Boris Mann

Open Source. Community. Decentralized Web. Building dev tools at Fission. Cooks & eats.


First Mac OS X Trojan

  • Created: April 08, 2004
  • Mac

Intego, the Macintosh security specialist, has just released updated virus definitions for Intego VirusBarrier to protect Mac users against the first Trojan horse that affects Mac OS X. This Trojan horse, MP3Concept (MP3Virus.Gen), exploits a weakness in Mac OS X where applications can appear to be other types of files.

The Trojan horse's code is encapsulated in the ID3 tag of an MP3 (digital music) file. This code is in reality a hidden application that can run on any Macintosh computer running Mac OS X.

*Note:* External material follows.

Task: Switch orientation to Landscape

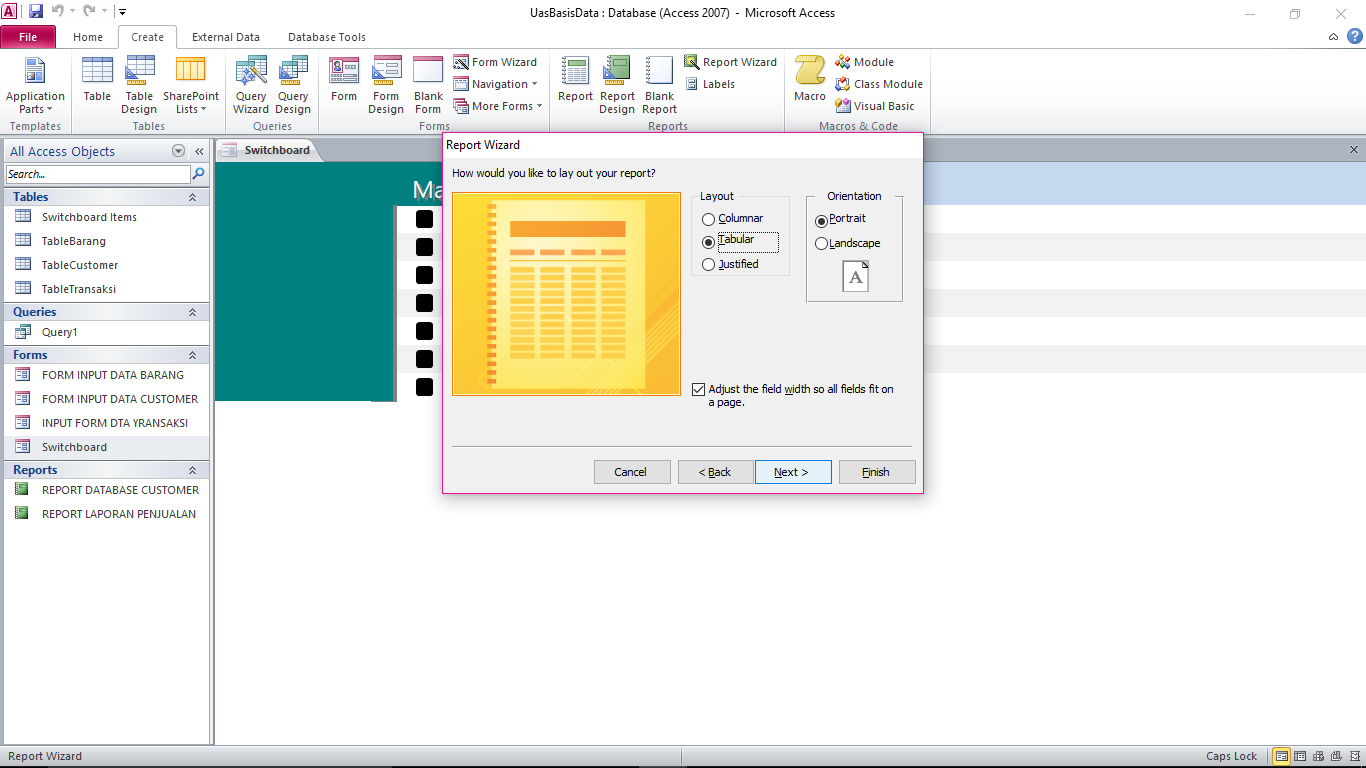Action: 821,242
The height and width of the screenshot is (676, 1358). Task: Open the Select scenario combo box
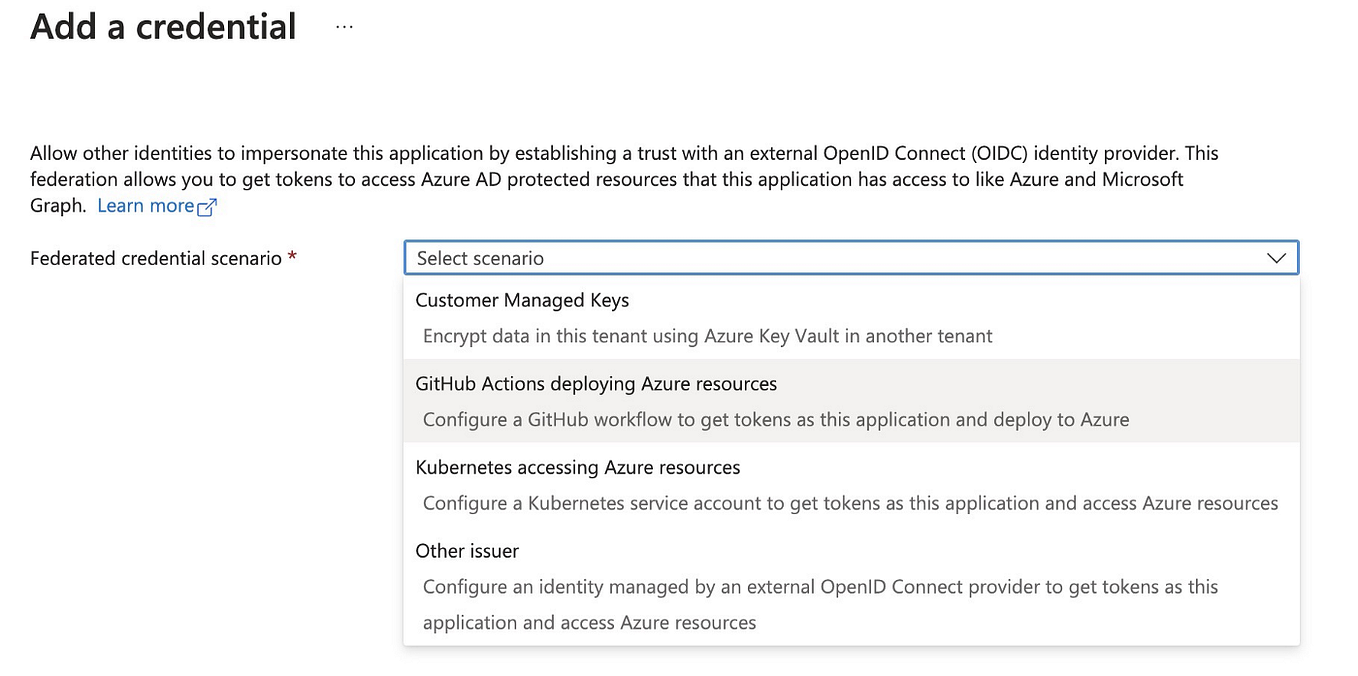tap(850, 258)
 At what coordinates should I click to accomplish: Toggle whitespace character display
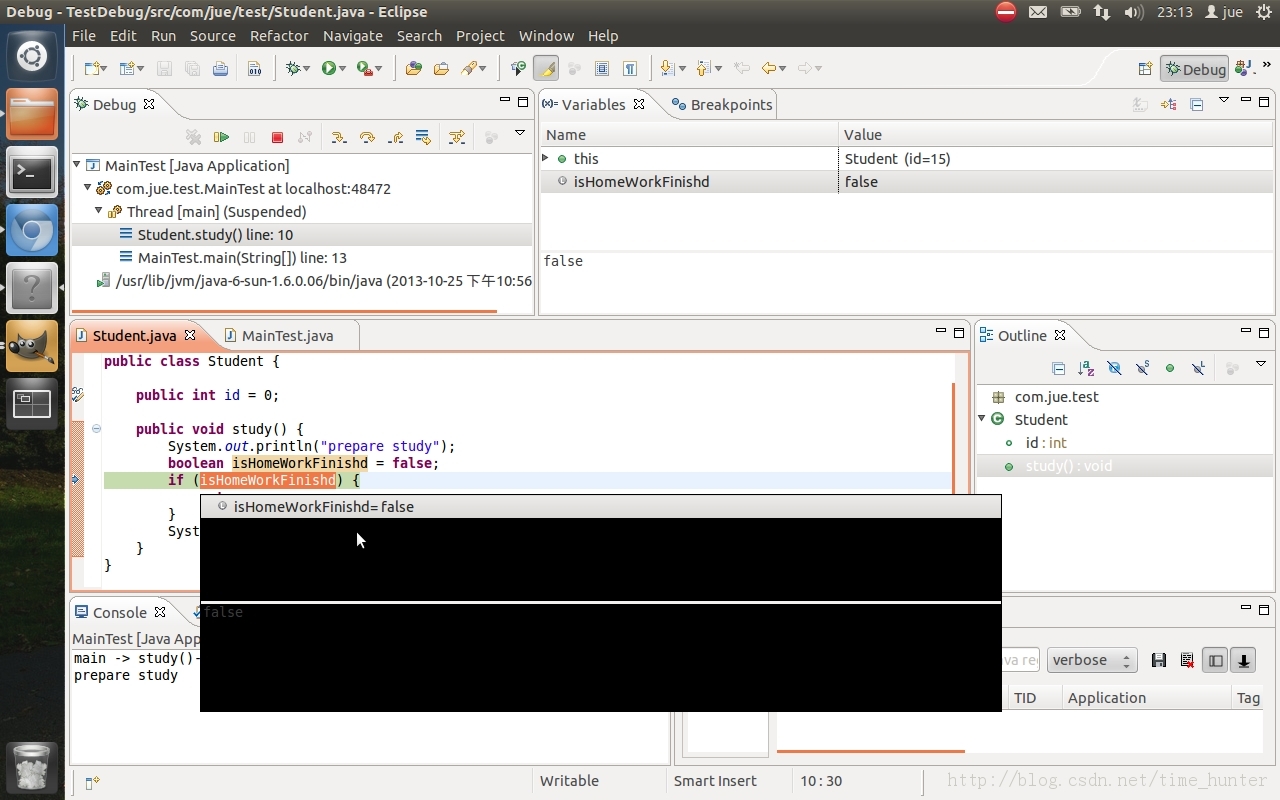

Intego: Intego Announces Protection against the First Mac OS X Trojan Horse: MP3Concept

Is this a buffer overflow? As far as I know, there is nothing inside ID3 that gets "executed" -- it just gets read. Does this also happen when you drag and drop the file onto the iTunes application or dock icon? More questions than answers...

Update: Jay Allen was asking the same questions I did, and then went a couple of hundred steps further and really dissected the Intego press release. He's kept his post up to date with all current information. Bottom line: this is much less of a problem than it sounds.